### Description of the task
Set down a word-for-word copy of the data below, limited to the lines from the first through the line with "About (576, 657)".
=== Begin Enclosure ===
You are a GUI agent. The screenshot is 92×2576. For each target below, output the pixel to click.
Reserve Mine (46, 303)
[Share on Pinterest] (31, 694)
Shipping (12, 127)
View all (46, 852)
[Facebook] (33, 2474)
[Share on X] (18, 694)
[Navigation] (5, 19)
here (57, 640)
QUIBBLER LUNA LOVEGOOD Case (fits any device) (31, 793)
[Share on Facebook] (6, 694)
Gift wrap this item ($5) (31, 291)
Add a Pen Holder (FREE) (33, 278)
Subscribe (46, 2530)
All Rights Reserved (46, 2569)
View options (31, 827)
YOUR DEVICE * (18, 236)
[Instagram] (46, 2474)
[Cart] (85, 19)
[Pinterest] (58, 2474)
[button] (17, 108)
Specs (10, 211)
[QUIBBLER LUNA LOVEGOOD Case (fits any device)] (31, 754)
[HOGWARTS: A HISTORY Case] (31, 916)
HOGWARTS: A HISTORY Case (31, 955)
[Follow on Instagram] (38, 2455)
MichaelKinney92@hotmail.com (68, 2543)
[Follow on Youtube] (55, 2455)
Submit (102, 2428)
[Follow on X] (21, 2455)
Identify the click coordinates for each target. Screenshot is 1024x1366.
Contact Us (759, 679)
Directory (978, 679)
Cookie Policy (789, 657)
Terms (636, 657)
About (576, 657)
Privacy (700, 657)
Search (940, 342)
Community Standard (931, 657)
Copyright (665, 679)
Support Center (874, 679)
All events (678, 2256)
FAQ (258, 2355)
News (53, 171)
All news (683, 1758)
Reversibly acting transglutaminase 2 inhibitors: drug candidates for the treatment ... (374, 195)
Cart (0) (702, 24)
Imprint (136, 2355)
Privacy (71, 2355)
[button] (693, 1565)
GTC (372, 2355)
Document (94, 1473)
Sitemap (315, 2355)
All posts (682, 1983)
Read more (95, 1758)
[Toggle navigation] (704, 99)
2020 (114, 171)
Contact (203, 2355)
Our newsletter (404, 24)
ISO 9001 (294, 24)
=== End Enclosure ===
### Result of this exercise
You are a GUI agent. The screenshot is 92×2576. For each target below, output the pixel to click.
Reserve Mine (46, 303)
[Share on Pinterest] (31, 694)
Shipping (12, 127)
View all (46, 852)
[Facebook] (33, 2474)
[Share on X] (18, 694)
[Navigation] (5, 19)
here (57, 640)
QUIBBLER LUNA LOVEGOOD Case (fits any device) (31, 793)
[Share on Facebook] (6, 694)
Gift wrap this item ($5) (31, 291)
Add a Pen Holder (FREE) (33, 278)
Subscribe (46, 2530)
All Rights Reserved (46, 2569)
View options (31, 827)
YOUR DEVICE * (18, 236)
[Instagram] (46, 2474)
[Cart] (85, 19)
[Pinterest] (58, 2474)
[button] (17, 108)
Specs (10, 211)
[QUIBBLER LUNA LOVEGOOD Case (fits any device)] (31, 754)
[HOGWARTS: A HISTORY Case] (31, 916)
HOGWARTS: A HISTORY Case (31, 955)
[Follow on Instagram] (38, 2455)
MichaelKinney92@hotmail.com (68, 2543)
[Follow on Youtube] (55, 2455)
Submit (102, 2428)
[Follow on X] (21, 2455)
Identify the click coordinates for each target. Screenshot is 1024x1366.
Contact Us (759, 679)
Directory (978, 679)
Cookie Policy (789, 657)
Terms (636, 657)
About (576, 657)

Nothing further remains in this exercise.